→ **WHAT YOU SHOULD DO**
There is one span to output from the data below: the lines starting at the line with "489x868 pixels. At" and ending at the line with "Task: Click the 角色活动跃迁 section title". Output it exactly, ends included, nothing more.

→ **PROVIDED MATERIAL**
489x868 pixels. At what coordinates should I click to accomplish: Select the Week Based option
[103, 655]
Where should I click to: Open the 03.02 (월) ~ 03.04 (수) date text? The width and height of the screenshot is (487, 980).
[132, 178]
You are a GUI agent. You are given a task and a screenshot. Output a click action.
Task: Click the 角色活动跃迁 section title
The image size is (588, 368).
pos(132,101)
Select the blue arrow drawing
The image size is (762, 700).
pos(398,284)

==

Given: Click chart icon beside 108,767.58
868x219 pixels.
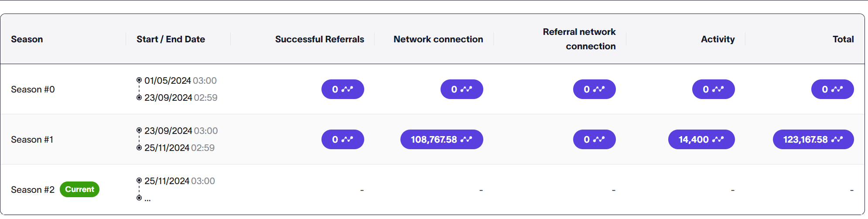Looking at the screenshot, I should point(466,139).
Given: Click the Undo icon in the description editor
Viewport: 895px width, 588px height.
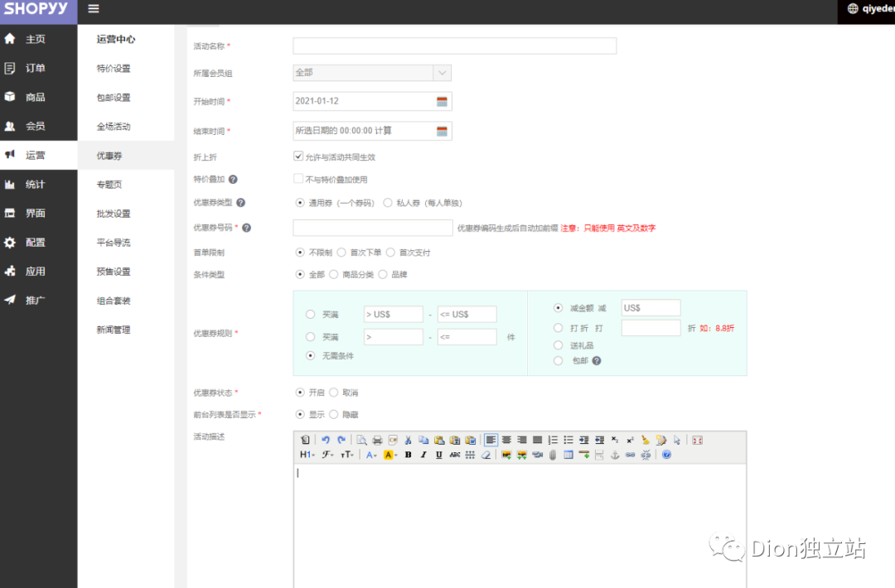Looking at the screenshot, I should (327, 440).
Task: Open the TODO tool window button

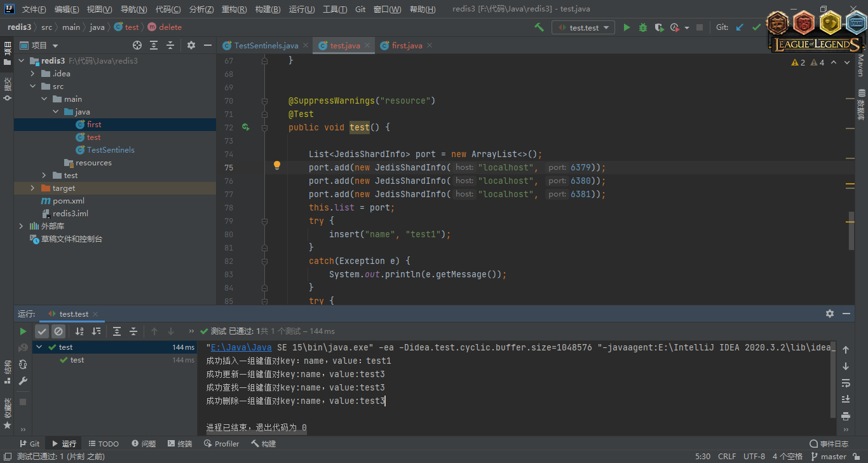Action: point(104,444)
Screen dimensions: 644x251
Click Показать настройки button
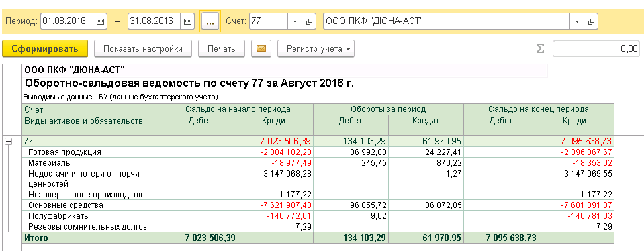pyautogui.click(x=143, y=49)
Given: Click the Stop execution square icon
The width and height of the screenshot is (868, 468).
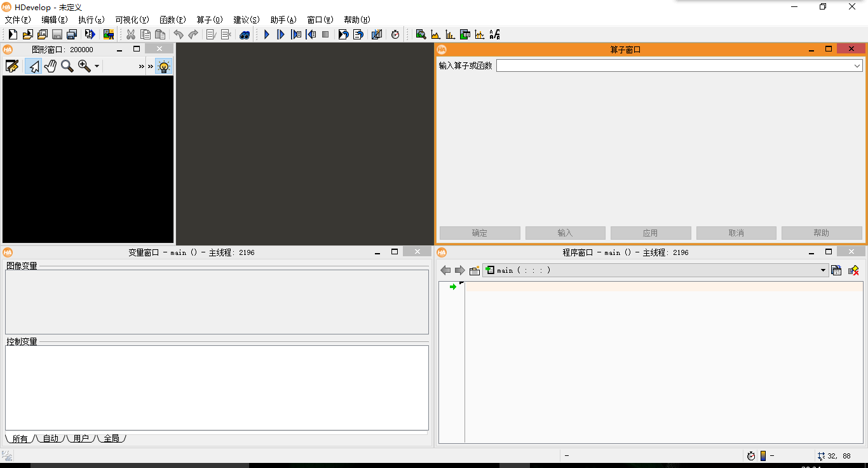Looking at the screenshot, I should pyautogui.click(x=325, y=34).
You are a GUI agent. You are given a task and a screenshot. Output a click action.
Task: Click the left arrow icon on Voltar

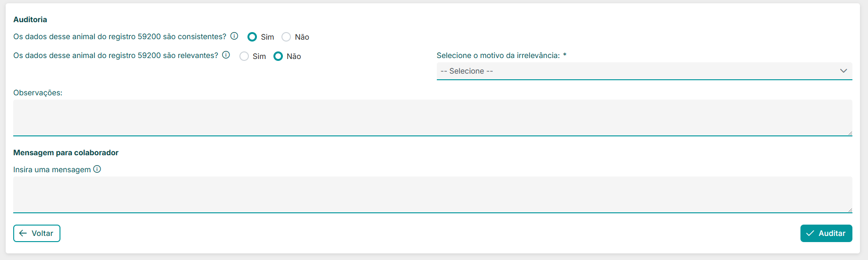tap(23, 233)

--

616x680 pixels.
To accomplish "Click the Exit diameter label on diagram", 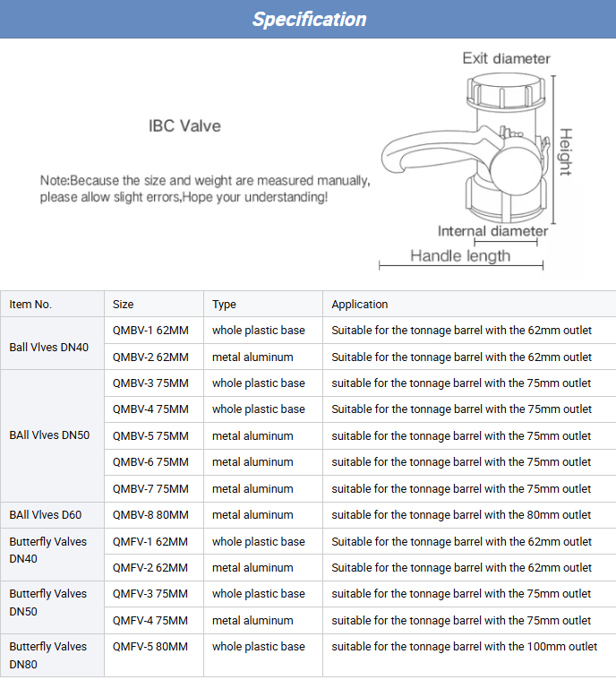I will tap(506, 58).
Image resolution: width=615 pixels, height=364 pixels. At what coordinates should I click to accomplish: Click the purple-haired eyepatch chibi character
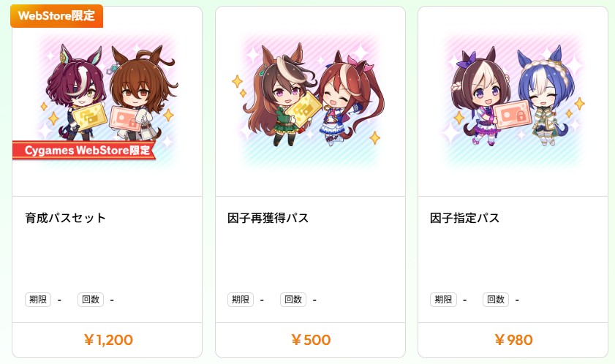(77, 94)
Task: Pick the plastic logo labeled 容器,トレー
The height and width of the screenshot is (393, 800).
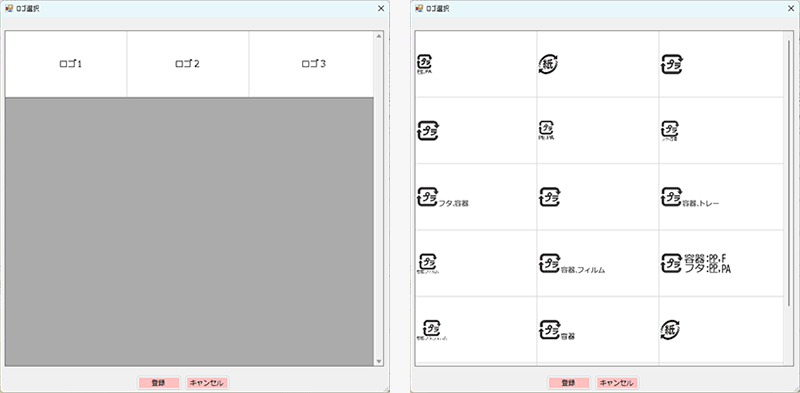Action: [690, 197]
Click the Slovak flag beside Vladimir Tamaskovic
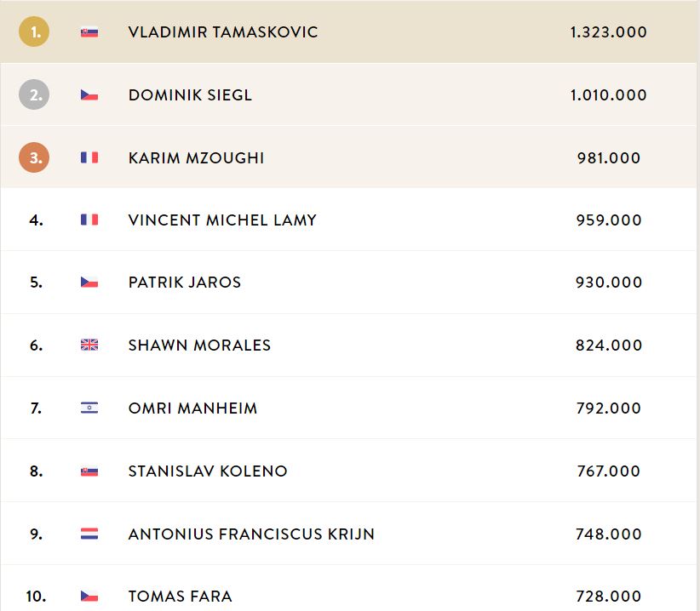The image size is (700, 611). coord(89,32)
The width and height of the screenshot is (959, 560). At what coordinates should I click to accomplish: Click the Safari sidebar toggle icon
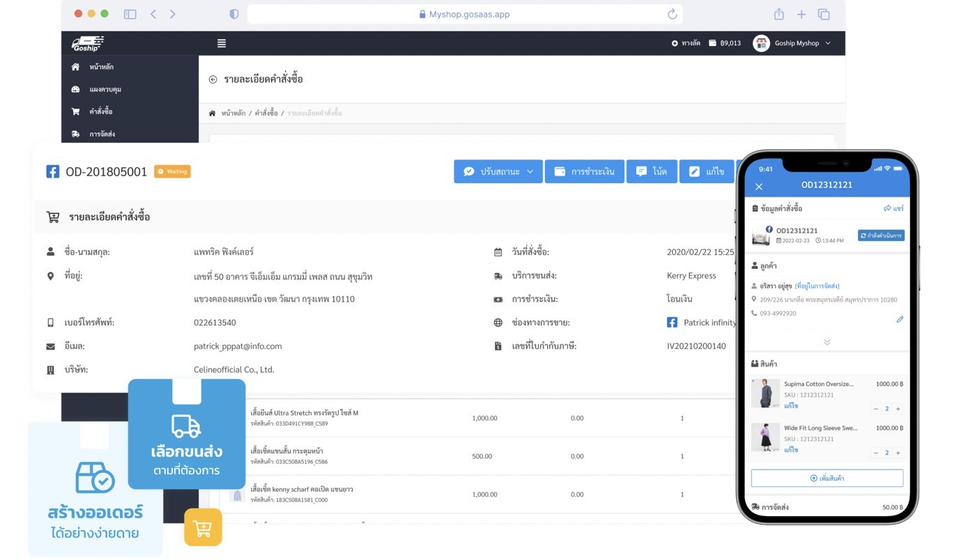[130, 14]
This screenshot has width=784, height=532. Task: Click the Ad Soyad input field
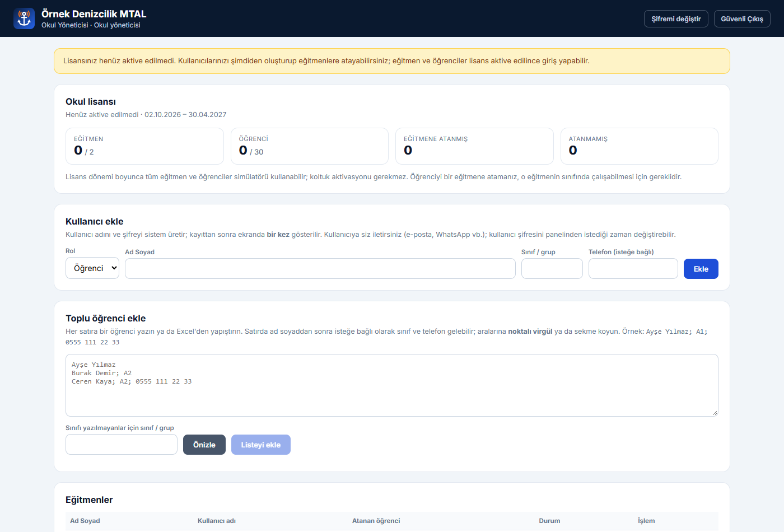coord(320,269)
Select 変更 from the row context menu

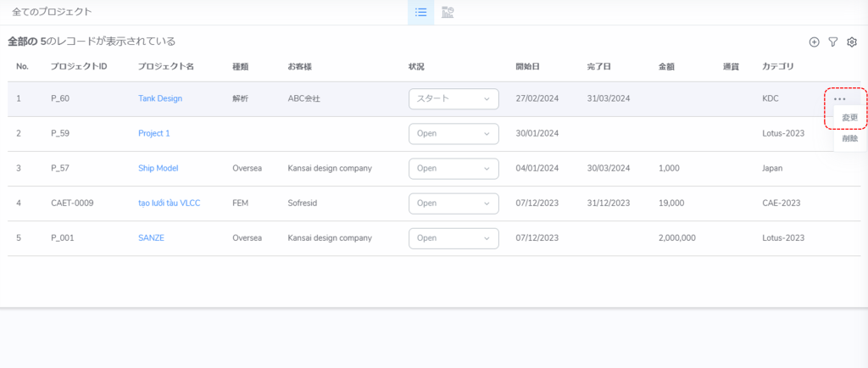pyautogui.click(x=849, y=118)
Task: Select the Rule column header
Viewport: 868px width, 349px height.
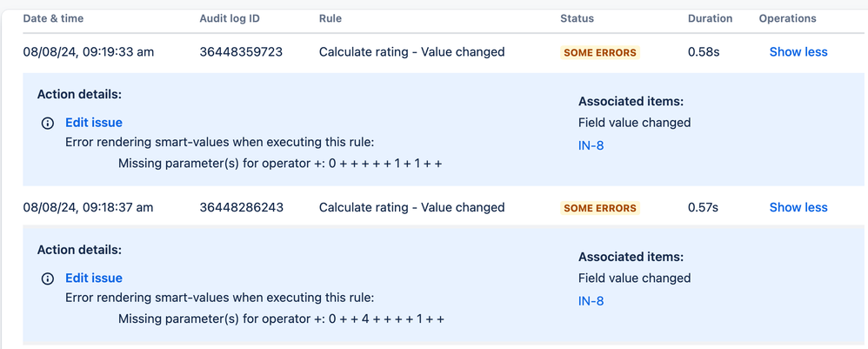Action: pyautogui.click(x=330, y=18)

→ **RESULT**
489x868 pixels. At what coordinates should I click to accomplish: Select the Week Based option
[103, 655]
Where should I click to: Open the 03.02 (월) ~ 03.04 (수) date text? The width and height of the screenshot is (487, 980).
[132, 178]
You are a GUI agent. You are given a task and a screenshot. Output a click action.
Task: Click the 角色活动跃迁 section title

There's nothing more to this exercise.